▸ **Zu erledigen**
1. Beantworte diese Fragen zum Text über Juden im Habsburgerreich:
(a) Welche zwei Frauen haben den Band herausgegeben?
(b) In welcher Stadt lebt die Historikerin Diana Pinto?
(c) Wie wurden die jüdischen Bankiers anfangs genannt?
2. Schreib den Text über Juden im Habsburgerreich nach seinem letzten Satz weiter.

▸ **Textauszug**
━━━━━━━━

Vielsprachig und multikulturell
Damals, im Einflussbereich und entlang der Ränder des Habsburgerreiches, war Europa naheliegenderweise und selbstverständlich vielsprachig und multikulturell. Bevor ab 1914, wie der englische Historiker und lebenslang gläubige Marxist Eric Hobsbawm es etwas pathetisch ausdrückte, das großartige Bauwerk der Zivilisation des 19. Jahrhunderts in den Flammen des Weltkriegs zusammenbrach. Auch und erst recht für Europas Juden.
In der multikulturellen Donaumonarchie gab es jüdische Hausierer und Bankiers, jüdische Mediziner und Künstler, Dichter und Kaufleute, Arbeiter und Politiker, Salonièren und Schmatteshändler, Journalisten - viele Journalisten -, Rabbiner und Eisenbahnpioniere. Alles Europäer avant la lettre, wie der Titel des nun von Felicitas Heimann-Jelinek und Michaela Feurstein-Prasser, bekannt durch ihre langjährige erfolgreiche Tätigkeit am Jüdischen Museum Wien, herausgegebenen, üppig illustrierten und gut gedruckten Bandes kokett behauptet?
Die in Harvard ausgebildete und in Paris lebende Historikerin Diana Pinto macht in ihrem Beitrag, der gleich auf den programmatischen Einleitungsessay folgt, eine feinsinnige Unterscheidung. Denn waren Juden tatsächlich die ersten Europäer? Oder waren sie nicht doch richtiger die Vorboten und Pioniere der Globalisierung?
Schließlich waren ihre familiären, beruflichen, wirtschaftlichen, religiösen, ihre erzieherischen und kommunikativen Netzwerke weit- und ausgreifend und, nein: nicht international. Sondern: transnational. Transnationale Verbindungspunkte in einem schier unüberschaubaren europäischen Herrschaftsfleckenteppich. Diese Netzwerke waren geschäftsaufbauend und -stabilisierend, andererseits wirkten sie als Identitätsanker. Kennzeichen dieser mit der umgebenden christlichen Gesellschaft interagierenden Bezugslinien war ihre große und kluge Flexibilität. Ohne etwa die jüdischen Bankiers, anfangs "Hoffaktoren" geheißen, hätte seit dem frühen 18. Jahrhundert kaum eine Dynastie in Europa ihren Bankrott abwenden oder die Akquise von Kronen und Thronen stemmen können.

━━━━━━━━

▸ **Datenteil**

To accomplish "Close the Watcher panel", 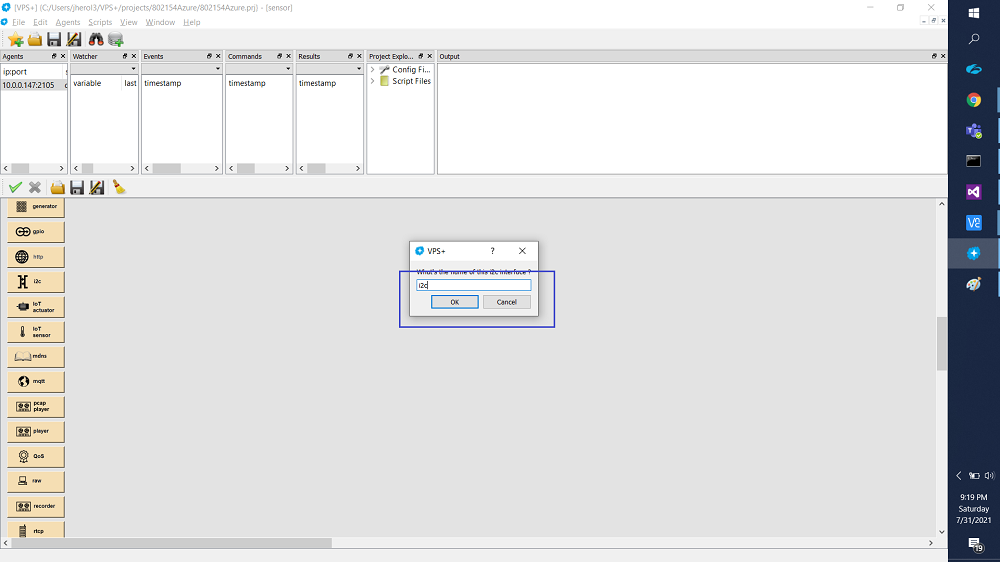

━━━━━━━━

▸ **Die Lösungen**
1.
(a) Felicitas Heimann-Jelinek und Michaela Feurstein-Prasser
(b) In Paris
(c) „Hoffaktoren“

2.
Klug diskutiert der Basler Historiker und Judaist Erik Petry die europäische Judenheit zwischen Ressentiments ("vaterlandslose Gesellen") und Emanzipationsbestrebungen, zwischen Universalität und Nationalismen. Sein Fazit: Im Bezugsrahmen der "Nation", ohnehin ja eine Erfindung erst des 19. Jh.s, ist der jüdische Bevölkerungsteil Avantgarde gewesen. Denn die Entscheidung, sich einer Nation durch Wohnen und Empathie zugehörig zu fühlen, und zwar häufig tief und von Herzen, ist eine hochmoderne. Was auch heißt: Juden konnten politisch höchst konservativ sein. Und 1914 begeistert in den Krieg ziehen - für ihr jeweiliges Heimatland.
Petry stellt auch eine wesentliche Frage: Gilt dieser Befund auch für Osteuropa, für das Leben in den Schtetls und im Rayon des Zarenreiches? Es gab eine Abgrenzung seitens der assimilierten westeuropäischen Juden, von denen sich so mancher sämtlichen religiösen Riten entschlagen hatte, dem Sozialismus anhing oder, umgekehrte Reaktion auf den Antagonismus des Antisemitismus, Zionist wurde. Ganz wesentlich ist die immer wieder eingestreute Korrektur der Außenwahrnehmung, dass das Judentum eben alles andere als einheitlich war. So überschaubar primitiv erschien es nur seinen Gegnern, die bis 1914 immer zahlreicher geworden waren. Was etwa in den 1890er-Jahren die Affäre um den Colonel Dreyfus in Frankreich zeigte, das seit den 1880er-Jahren ein mehr als nur latent antijudaisches Land geworden war.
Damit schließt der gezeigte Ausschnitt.